In an excellent article in Technology Review, Antonio Regalado describes the current status of research where human embryonic stem cells “can be coaxed to self-assemble into structures resembling human embryos.” The gist of the article is that the scientists involved are excited and amazed by the stem cells’ ability to self-organize into structures that closely resemble many features of the human embryo. Perhaps more importantly, per Regalado:

“…research on real human embryos is dogged by abortion politics, restricted by funding laws, and limited to supplies from IVF clinics. Now, by growing embryoids instead, scientists see a way around such limits. They are already unleashing the full suite of modern laboratory tools—gene editing, optogenetics, high-speed microscopes—in ways that let them repeat an experiment hundreds of times or, with genetic wizardry, ask a thousand questions at once.”

This blog has reported on Synthetic Human Entities with Embryo-like Features (SHEEFs) before (see HERE and HERE for starters). The problem from a bioethical standpoint is this: is what we are experimenting upon human, and thus deserving protections as to the type of research permitted that we presently give to other human embryos? Answering that ethical question honestly and openly seems to be a necessary starting point.

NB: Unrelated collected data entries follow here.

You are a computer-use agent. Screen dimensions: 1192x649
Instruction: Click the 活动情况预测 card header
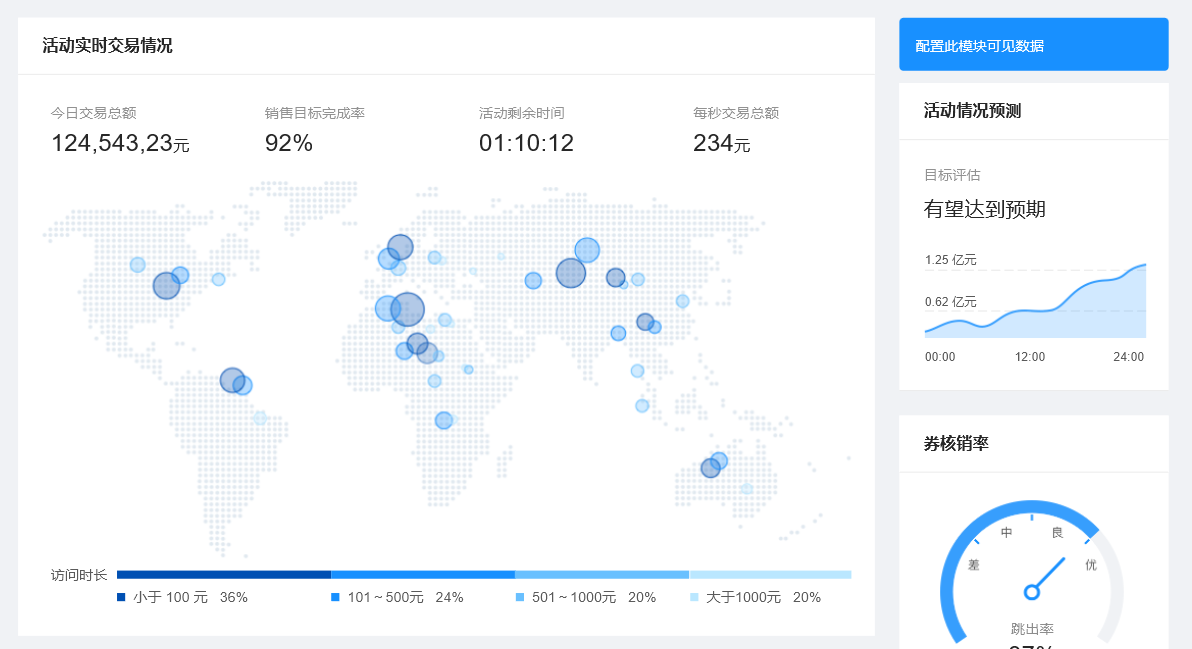[972, 111]
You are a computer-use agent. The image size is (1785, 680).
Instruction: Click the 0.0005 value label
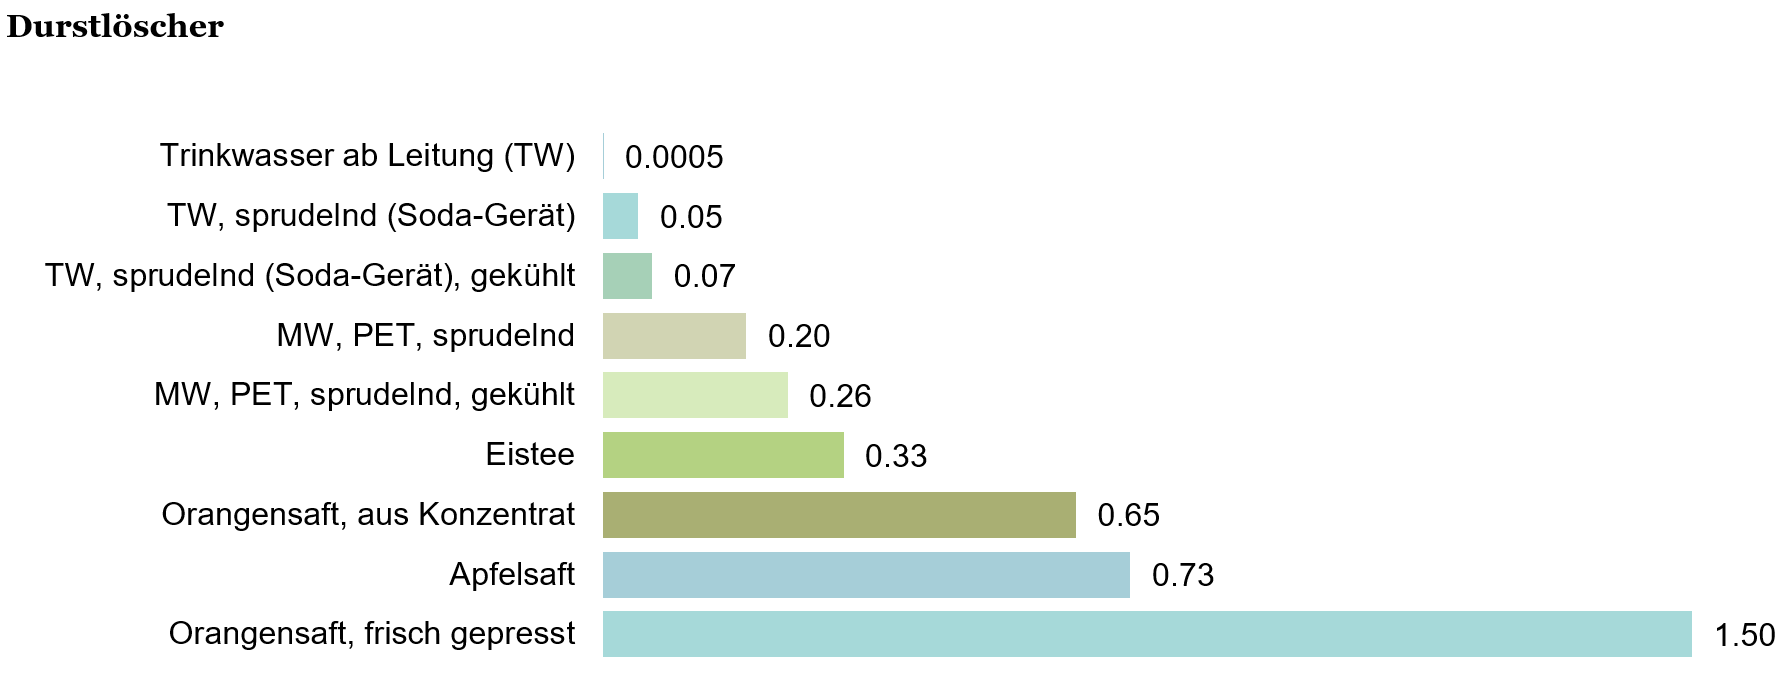click(674, 157)
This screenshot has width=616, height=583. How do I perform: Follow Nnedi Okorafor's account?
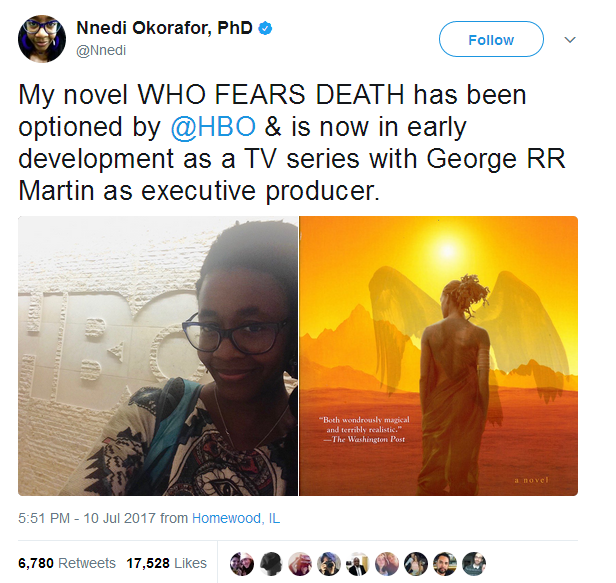point(491,39)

Enter the obfuscation. Consider just the following three comments from some of the researchers in the article:

When the team published its findings in early August, they went mostly unnoticed. That is perhaps because the scientists carefully picked their words, straining to avoid comparisons to embryos. [One researcher] even took to using the term ‘asymmetric cyst’ to describe the [amniotic cavity-like structure] that had so surprised the team. “We have to be careful using the term synthetic human embryo, because some people are not happy about it,” says [University of Michigan professor and lab director Jianping] Fu.

“I think that they should design experiments to focus on specific questions, and not model everything,” says Insoo Hyun, professor and ethicist at Case Western University. “My proposal is, just don’t make the whole thing. One team can make the engine, another the wheels. The less ambiguous morally the thing is that you are making, the more likely you can do your research unimpeded.”

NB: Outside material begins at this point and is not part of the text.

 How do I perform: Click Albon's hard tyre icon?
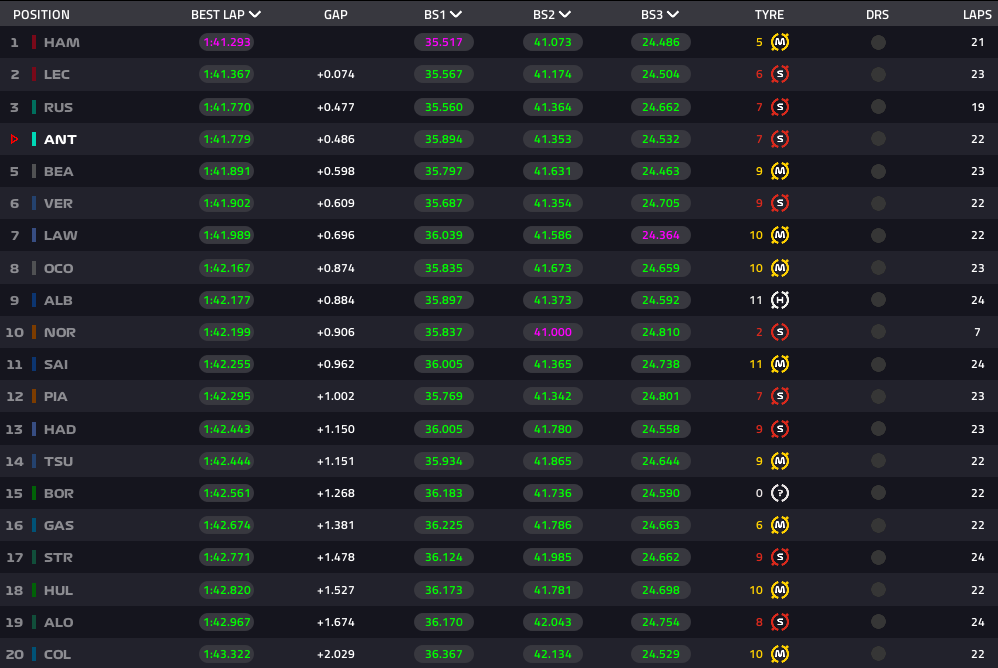click(x=780, y=300)
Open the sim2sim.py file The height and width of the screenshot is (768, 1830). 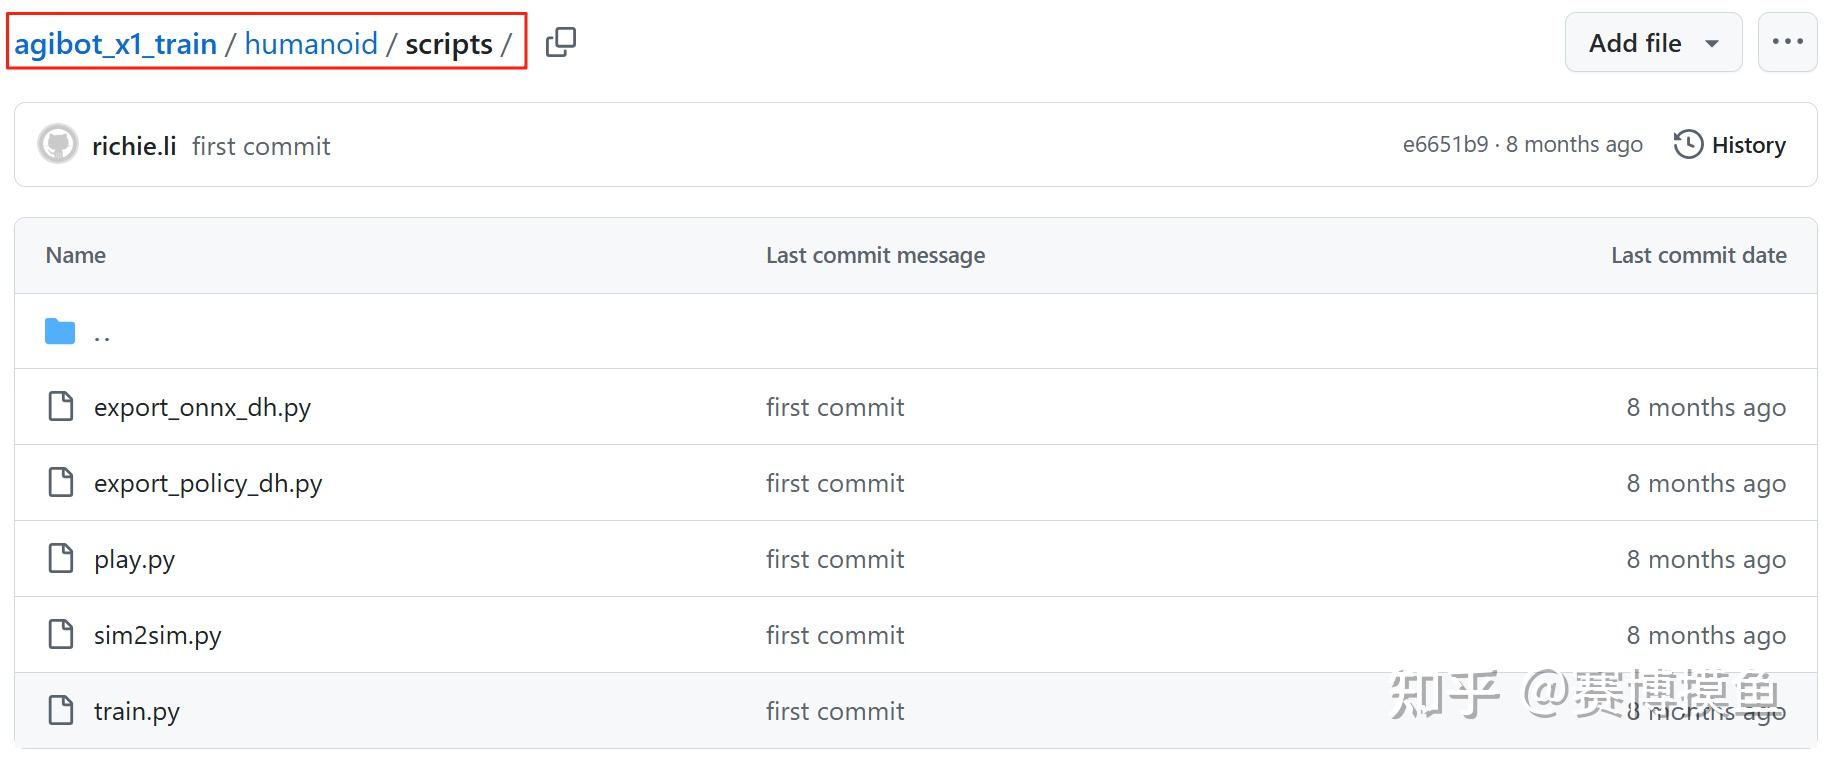(158, 635)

“When Shao presented the group’s work this year, he added to his slides an ethics statement outlined in a bright yellow box, saying the embryoids ‘do not have human organismal form or potential.’”

This last comment seems to contradict the very emphasis of the linked article. As Regalado nicely points out: “The whole point of the structures is the surprising, self-directed, even organismal way they develop.”

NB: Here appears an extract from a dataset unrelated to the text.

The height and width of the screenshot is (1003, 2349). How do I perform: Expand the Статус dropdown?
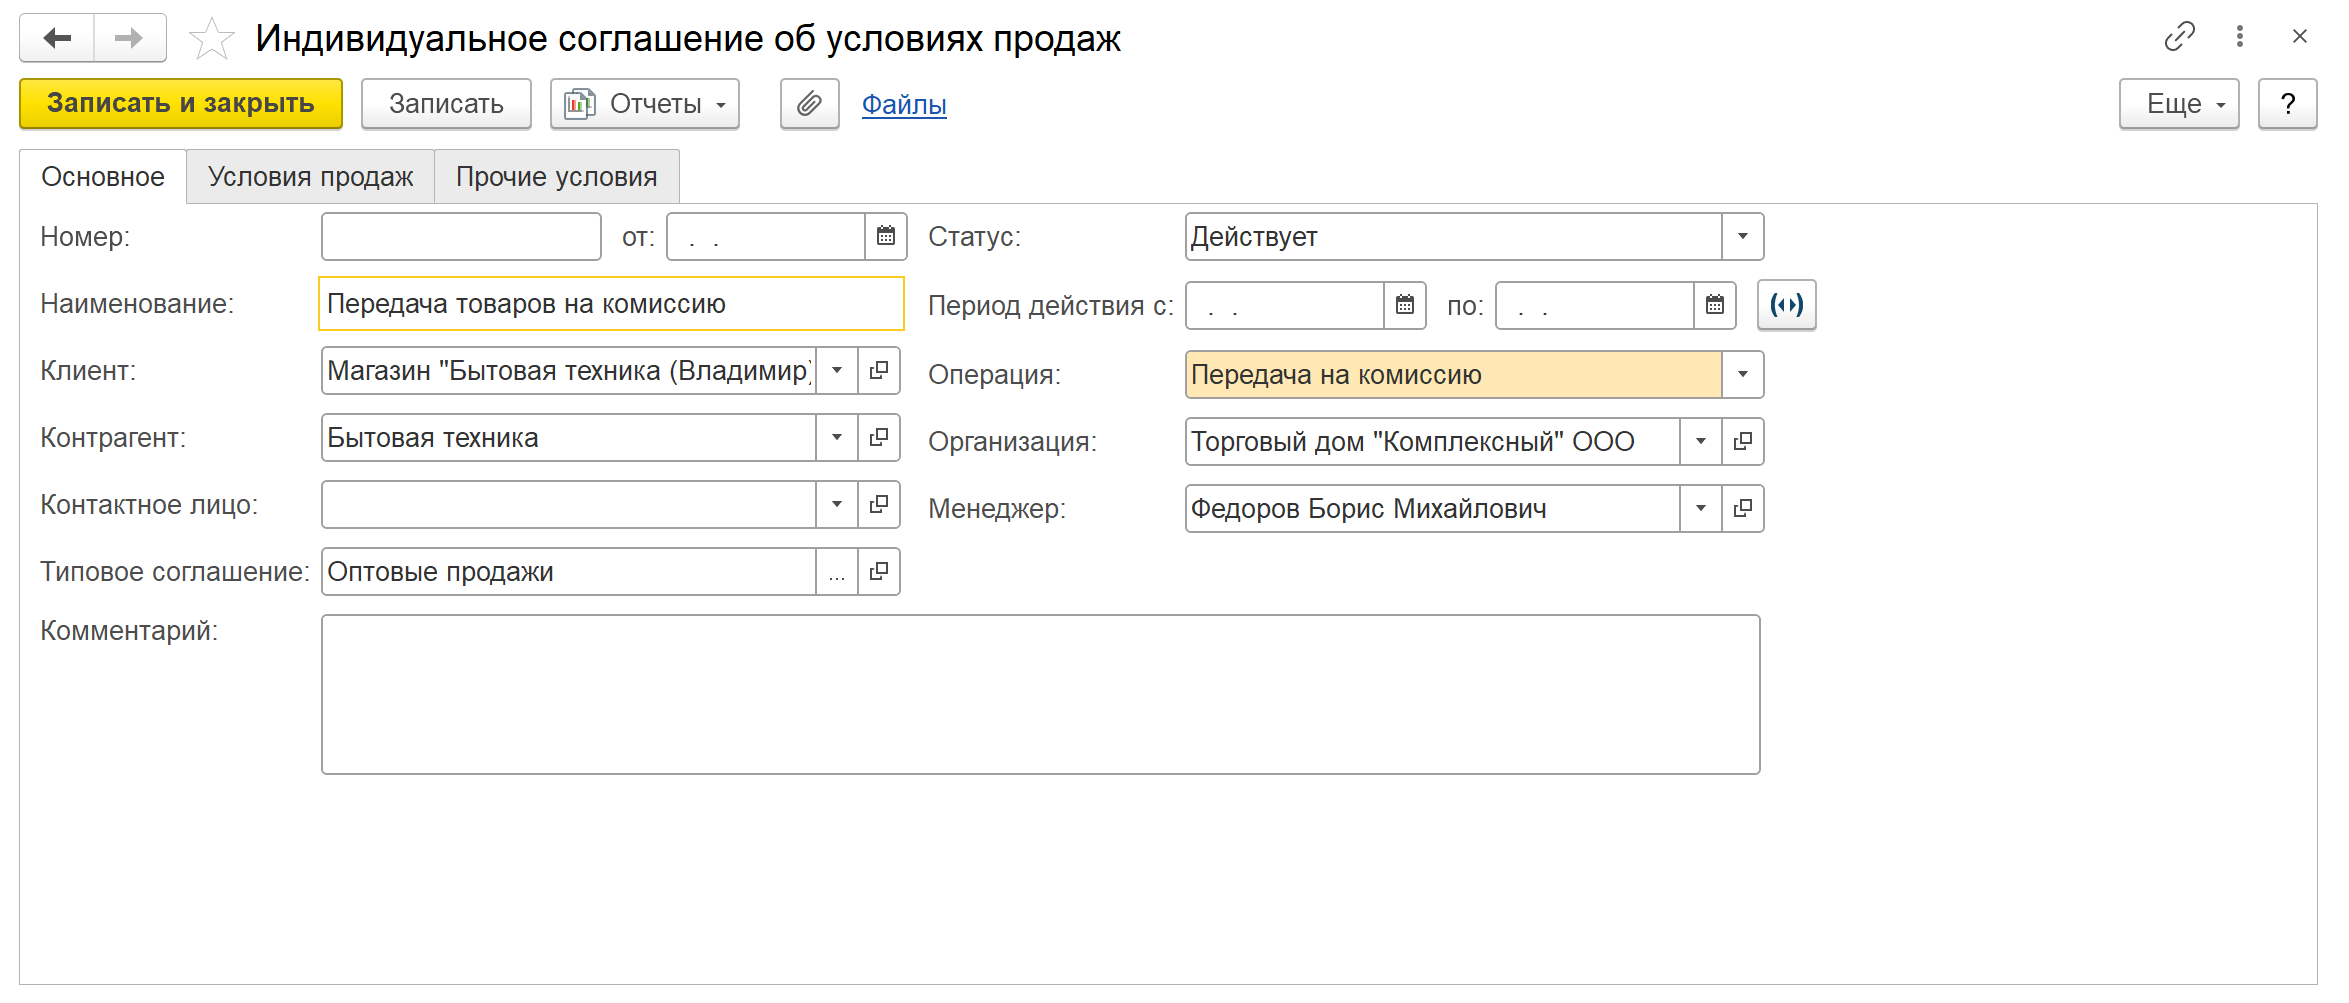pos(1742,237)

Honestly, at this point, most are struggling to understand whether or not the altered stem cells have human organismal form or potential. I suspect everyone thinks they must or else researchers would not be so excited to continue this research. The value of the research increases the closer a SHEEF gets to being human. If our techniques improve, at what point does a SHEEF have the right to develop as any other normal embryo? Said differently, given their potential, and particularly as our techniques improve, is it right to create a SHEEF to be just the engine or the wheel?

Having scientists carefully picking their words and straining to avoid comparisons is not what scientists should ever be doing. Doing so obfuscates both science and ethics. Does anyone really think that is a good thing?